Why brands and agencies have a much bigger measurement problem than Facebook's inflated metrics
Marketers were justifiably upset by revelations that Facebook’s video metrics had been significantly inflated by between 60% and 80%. The knock-on effect such errors have had on hundreds of millions of dollars worth of brand investment is incalculable.
But what if marketers aren’t measuring the right things in the first place, and haven’t been for a very long time? What if the Facebook error is nothing compared to the bigger picture of what marketers are missing? What if brands are killing themselves more quickly and surely than their existing metrics can reveal?
As someone who has been researching the impact of advertising for more than 30 years, this is the advertising emergency I see unfolding.
Marketers are intensely focused on video view metrics, but totally ignoring whether or not those videos are persuading anyone to consider or purchase their brand. They don’t seem to realize that a video can get millions of views and social shares without moving the needle one bit in terms of how consumers think of their brand or motivating them to purchase. Agencies know their clients just want to see those impressive viewership numbers, and they don’t know how to measure for persuasion or consideration anyway. So agencies, rather than looking out for brands and calling out the misguided perspective on what counts, enable the delusion.
It’s discouraging to see agencies encourage brands to be as timely and entertaining as possible, at the expense of building the brand. In fact, much of brands’ digital and social activity actually erodes brand equity – and authenticity. Hundreds of brands strain to piggyback on the same stories of the moment, regardless of whether they have anything to do with what their respective brand represents, how it’s different from the competition, or the value it offers consumers. Consequently, brand differentiation is at an all-time low. Yet marketers and their agencies continue to focus on all the wrong metrics.
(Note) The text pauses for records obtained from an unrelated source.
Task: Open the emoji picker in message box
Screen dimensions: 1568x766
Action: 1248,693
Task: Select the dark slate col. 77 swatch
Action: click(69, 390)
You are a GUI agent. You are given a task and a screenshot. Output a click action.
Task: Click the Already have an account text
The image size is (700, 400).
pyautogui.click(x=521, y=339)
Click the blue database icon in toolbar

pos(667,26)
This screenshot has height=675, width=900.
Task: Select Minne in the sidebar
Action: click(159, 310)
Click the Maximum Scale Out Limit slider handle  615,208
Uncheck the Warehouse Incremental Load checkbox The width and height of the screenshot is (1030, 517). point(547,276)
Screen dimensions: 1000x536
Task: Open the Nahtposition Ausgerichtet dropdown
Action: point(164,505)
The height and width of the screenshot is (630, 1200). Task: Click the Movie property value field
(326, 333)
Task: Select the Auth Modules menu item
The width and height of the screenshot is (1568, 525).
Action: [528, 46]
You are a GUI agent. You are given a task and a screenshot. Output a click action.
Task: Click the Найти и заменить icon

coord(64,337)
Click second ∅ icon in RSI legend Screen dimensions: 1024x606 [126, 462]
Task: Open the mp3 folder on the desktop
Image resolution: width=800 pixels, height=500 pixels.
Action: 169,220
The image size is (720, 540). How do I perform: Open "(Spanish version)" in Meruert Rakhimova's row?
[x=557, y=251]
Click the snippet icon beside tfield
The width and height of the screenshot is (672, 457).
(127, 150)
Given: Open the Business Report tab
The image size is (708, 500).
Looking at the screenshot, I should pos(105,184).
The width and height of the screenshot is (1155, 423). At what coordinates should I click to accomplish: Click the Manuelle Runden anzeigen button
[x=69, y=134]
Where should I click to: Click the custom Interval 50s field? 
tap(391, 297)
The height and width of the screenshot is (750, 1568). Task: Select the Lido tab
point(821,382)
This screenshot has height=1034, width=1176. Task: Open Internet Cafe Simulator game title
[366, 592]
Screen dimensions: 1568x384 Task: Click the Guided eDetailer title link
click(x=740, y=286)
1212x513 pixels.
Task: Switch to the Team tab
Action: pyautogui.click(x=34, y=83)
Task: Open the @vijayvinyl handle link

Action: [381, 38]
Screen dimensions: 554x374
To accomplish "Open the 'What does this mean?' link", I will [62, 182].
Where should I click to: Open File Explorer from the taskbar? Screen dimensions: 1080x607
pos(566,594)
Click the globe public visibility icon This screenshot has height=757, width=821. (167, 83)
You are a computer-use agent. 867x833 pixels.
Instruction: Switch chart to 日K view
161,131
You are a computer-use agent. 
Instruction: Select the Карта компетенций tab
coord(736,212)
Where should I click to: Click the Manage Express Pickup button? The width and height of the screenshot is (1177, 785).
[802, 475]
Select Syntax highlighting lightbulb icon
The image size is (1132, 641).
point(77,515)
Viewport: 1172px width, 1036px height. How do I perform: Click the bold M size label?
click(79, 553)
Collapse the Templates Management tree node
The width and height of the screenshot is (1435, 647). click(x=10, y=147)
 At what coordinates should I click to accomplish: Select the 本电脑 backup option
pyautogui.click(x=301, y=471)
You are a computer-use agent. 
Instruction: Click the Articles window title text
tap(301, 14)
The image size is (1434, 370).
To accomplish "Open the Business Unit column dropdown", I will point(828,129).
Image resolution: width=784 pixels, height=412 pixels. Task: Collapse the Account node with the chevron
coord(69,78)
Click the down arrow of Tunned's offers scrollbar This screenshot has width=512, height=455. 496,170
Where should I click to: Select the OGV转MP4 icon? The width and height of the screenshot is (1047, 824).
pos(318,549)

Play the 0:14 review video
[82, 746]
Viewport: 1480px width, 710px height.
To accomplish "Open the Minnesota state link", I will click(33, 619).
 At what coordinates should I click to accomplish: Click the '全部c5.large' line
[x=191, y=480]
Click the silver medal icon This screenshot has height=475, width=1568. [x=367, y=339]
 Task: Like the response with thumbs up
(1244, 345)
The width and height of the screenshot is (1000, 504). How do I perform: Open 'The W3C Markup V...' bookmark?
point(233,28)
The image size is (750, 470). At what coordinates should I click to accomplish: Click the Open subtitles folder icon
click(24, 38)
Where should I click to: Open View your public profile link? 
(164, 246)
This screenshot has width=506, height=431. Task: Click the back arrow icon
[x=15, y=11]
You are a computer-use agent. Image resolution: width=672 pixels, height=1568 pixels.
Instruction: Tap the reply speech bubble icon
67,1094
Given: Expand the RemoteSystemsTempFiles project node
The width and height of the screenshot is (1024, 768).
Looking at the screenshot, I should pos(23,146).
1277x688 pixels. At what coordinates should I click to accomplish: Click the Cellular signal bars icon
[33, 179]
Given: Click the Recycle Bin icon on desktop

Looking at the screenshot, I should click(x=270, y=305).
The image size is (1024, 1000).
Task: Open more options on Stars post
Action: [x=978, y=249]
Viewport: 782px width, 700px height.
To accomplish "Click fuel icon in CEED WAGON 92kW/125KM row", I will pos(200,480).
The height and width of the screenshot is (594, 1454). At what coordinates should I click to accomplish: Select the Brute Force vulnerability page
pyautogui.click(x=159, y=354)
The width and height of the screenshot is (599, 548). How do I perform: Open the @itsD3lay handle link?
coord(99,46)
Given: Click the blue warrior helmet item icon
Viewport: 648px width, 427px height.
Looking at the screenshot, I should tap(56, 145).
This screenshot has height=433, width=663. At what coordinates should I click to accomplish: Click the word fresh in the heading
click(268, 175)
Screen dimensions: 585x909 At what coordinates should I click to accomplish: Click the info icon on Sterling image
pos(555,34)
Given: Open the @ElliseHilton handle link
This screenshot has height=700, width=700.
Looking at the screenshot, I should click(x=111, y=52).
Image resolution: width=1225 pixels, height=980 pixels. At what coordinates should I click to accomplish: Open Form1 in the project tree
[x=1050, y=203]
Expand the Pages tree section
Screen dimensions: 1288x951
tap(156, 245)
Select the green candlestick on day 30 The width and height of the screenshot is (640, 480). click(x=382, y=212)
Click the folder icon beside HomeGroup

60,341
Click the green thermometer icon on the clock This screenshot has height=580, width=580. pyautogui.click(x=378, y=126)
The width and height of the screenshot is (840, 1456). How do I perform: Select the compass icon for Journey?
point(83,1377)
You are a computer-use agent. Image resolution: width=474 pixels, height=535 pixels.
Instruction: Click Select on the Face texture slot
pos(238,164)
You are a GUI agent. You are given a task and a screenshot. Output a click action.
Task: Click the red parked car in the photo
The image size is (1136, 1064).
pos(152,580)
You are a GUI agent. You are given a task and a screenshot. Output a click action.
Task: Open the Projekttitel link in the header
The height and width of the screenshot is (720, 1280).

Social media campaigns can indeed have a strong amplifying effect on dollars invested in traditional media. They can raise brand awareness, build affinity with target consumer segments, and connect in ways not possible with traditional advertising messages. If consumers watch your video or read your tweet and think, “Wow, this is a brand for people like me,” you’re knocking it out of the park.
But are you even measuring for that? Are most brands? Not at all.
Being entertaining and sharable doesn’t mean you’re building your brand story in a way that will generate brand love, purchasing and loyalty. This focus on all the wrong things has led to brands losing the distinctive character that made them successful in the first place.
Any CMO or agency whose reports focus on views and shares, without intense scrutiny of overall impact of the brand’s messages, is doing a major disservice to the brand. Perhaps fittingly, the enduring fixation on ‘going viral’ and failure to measure the right things coincides with unprecedented churn of CMOs and other senior marketers.
Until the industry stops using platform metrics weaknesses to explain brand equity drain, adopts an intense focus on building the brand, and starts paying attention to the right numbers, the avalanche of pink slips will continue – and deservedly so.